%%
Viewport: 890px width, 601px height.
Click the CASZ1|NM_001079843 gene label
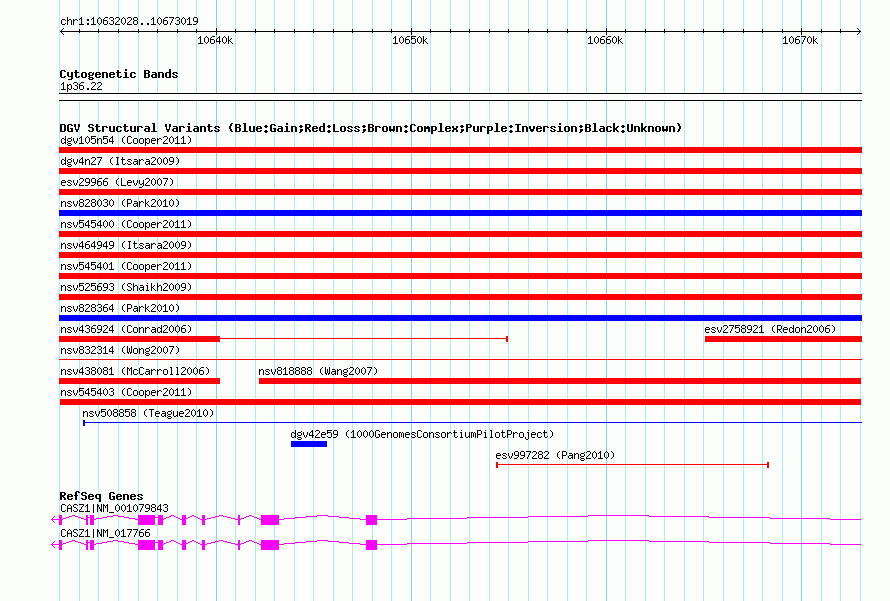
%%
%%
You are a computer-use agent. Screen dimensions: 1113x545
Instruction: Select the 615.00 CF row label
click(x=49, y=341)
%%
## Problem
Would you retype the lines above from the one with "Viewport: 890px width, 601px height." down to the one with "Click the CASZ1|NM_001079843 gene label", word for word, both ends included and no other lines?

## Exercise response
Viewport: 890px width, 601px height.
Click the CASZ1|NM_001079843 gene label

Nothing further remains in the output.